Forming a study habit - Study environment

We have spoken about the 'when' to study (see Forming a study habit-Time of day) now comes the equally important question of 'where?'

I feel the most important factor in any study environment is accessibility. I ask myself, "How can I get there?". I am most likely to study in; the kitchen, my bedroom or a tram going to work. You are unlikely to find me in a coffee shop or library, they're just not part of my daily routine.

The best, by far is the kitchen. It has a table and chairs and no TV. There is not a lot that I can be distracted by, and no worry of being so comfortable that I slack off. The kitchen feels a productive environment, producing great meals that power my day. Every day I am in the kitchen, one way or another.

The next best is the morning tram, I get this every Monday to Friday. With my recent experiments, the earlier the tram, the quieter it is. The downside to this option is the lack of table space. This is especially problematic when using both a book and my laptop. It requires extra effort, but I have benefitted from typing up the problems first, a few nights before so that I can have a go at solving them on my journey.

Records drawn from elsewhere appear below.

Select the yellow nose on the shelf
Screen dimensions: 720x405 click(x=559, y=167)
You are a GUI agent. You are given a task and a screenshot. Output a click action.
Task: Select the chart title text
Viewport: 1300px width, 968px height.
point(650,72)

Likelihood of interruption is another major factor. My desk at work can be the least productive environments for me. As part of my role, I am there to support my team and I welcome interruptions. My living room can also be full of distraction. These areas highlight a significant point. When in the presence of family, friends and colleagues, I should give them my whole attention. I believe that relationships require effort and I should invest in these relationships.

Another example I have around habits and their environments are exercise equipment. When I put the equipment in the spare bedroom, I would go days without using them. The same problem happened when they were in the living room. These rooms weren't part of my daily routine. "Out of sight, out of mind" right?